AUFGABE 1: Gib die Zeilen der Datensätze unverändert wieder, beginnend am Anfang der Datensätze bis einschließlich der Zeile mit „click(x=513, y=238)“.

TEXTAUSZUG:
------------------------------

Die wilden Boyz sind zurück
Das Ohm Force Ohmboyz Infinity Delay-Plug-in ist der Nachfolger eines des vibe-igsten Plug-ins überhaupt. Als am Ende der 1990er Plug-ins als Hardware-Ersatz zum Normalfall wurden, gab es im Jahr 1999 Ohm Force aus Frankreich, die mit sehr analogem Klang und retro-space-lastigen Bedienoberflächen der Traum aller Jung-Musikproduzenten waren. Nach über zwanzig Jahren hat sich Ohm Force allerdings verändert.
Inhaltsverzeichnis
Ohm Force Ohmboyz Infinity
Zwar hat Ohmforce auf der Superbooth 2024 die absolute begehrenswerte Eurorack-Version der Ohmicide Wave-Folding Distortion Software vorgestellt, das mit 111 Verzerrermodellen das Thema erschöpfend abdeckt, jedoch wurden im Jahr 2023 leider sämtliche anderen Plug-ins als „Legacy“ kostenlos verfügbar gemacht und ad acta gelegt (AMAZONA.de berichtete). Alle – bis auf eines.

------------------------------

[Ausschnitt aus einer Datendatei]
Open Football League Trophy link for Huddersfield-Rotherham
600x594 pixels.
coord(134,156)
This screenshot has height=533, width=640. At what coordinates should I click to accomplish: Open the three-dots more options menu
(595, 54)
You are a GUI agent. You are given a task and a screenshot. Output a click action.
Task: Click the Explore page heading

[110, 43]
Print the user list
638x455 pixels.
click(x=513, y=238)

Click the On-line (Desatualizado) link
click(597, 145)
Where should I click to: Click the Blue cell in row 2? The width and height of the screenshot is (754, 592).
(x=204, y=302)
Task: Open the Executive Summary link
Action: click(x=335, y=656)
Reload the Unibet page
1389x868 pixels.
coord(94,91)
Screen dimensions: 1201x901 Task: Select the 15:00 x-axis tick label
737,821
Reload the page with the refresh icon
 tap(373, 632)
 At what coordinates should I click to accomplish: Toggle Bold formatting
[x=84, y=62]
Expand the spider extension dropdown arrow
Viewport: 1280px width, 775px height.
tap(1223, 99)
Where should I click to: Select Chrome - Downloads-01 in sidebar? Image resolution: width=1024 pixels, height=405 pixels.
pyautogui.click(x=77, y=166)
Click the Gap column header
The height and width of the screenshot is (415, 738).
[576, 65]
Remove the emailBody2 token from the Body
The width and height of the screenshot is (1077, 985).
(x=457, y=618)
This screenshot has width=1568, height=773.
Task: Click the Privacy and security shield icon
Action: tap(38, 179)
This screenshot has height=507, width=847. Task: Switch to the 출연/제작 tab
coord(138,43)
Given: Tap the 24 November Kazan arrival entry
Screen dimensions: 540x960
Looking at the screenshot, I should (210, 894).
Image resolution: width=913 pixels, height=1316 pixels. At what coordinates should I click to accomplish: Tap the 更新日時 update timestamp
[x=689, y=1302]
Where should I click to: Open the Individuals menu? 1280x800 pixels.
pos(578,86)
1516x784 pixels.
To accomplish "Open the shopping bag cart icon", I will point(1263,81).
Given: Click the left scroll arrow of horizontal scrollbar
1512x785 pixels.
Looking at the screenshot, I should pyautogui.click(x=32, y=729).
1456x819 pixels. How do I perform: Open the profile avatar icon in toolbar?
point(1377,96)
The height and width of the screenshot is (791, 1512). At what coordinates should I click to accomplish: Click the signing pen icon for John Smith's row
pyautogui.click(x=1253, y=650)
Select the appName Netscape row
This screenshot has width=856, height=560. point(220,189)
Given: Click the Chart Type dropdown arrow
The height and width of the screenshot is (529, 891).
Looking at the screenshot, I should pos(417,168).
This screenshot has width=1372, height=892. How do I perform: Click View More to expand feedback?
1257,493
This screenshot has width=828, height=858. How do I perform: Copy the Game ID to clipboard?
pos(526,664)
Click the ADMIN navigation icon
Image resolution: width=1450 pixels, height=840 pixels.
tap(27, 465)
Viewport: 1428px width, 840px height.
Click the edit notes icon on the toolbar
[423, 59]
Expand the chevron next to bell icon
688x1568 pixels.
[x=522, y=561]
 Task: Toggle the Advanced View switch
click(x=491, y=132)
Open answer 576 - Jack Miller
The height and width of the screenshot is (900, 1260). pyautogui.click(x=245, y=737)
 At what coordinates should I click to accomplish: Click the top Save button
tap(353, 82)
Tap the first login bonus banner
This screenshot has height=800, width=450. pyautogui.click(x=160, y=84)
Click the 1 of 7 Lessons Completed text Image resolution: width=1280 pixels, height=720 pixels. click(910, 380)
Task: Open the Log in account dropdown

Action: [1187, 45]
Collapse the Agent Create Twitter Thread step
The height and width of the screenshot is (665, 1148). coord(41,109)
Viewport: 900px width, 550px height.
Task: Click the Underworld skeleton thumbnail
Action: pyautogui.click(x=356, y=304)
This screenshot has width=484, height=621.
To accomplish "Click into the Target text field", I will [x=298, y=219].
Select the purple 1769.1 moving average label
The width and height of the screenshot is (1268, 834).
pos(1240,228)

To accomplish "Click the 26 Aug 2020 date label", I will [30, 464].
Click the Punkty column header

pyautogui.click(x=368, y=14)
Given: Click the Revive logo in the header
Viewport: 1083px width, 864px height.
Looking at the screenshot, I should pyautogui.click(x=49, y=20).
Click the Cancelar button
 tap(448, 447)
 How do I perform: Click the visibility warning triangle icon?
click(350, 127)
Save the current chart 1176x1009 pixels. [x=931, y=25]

------------------------------

AUFGABE 2: Fasse den Textauszug über das Ohmboyz-Infinity-Plug-in in zwei Sätzen zusammen.

VOLLSTÄNDIGE AUSGABE 1:
Open Football League Trophy link for Huddersfield-Rotherham
600x594 pixels.
coord(134,156)
This screenshot has height=533, width=640. At what coordinates should I click to accomplish: Open the three-dots more options menu
(595, 54)
You are a GUI agent. You are given a task and a screenshot. Output a click action.
Task: Click the Explore page heading

[110, 43]
Print the user list
638x455 pixels.
click(x=513, y=238)

VOLLSTÄNDIGE AUSGABE 2: Das Ohm Force Ohmboyz Infinity Delay-Plug-in ist der Nachfolger eines Plug-ins der französischen Firma Ohm Force, die Ende der 1990er mit sehr analogem Klang und retro-lastigen Bedienoberflächen bei jungen Musikproduzenten beliebt war. Ohm Force stellte auf der Superbooth 2024 eine Eurorack-Version von Ohmicide vor, hatte aber 2023 bis auf eines alle anderen Plug-ins als „Legacy“ kostenlos freigegeben und eingestellt.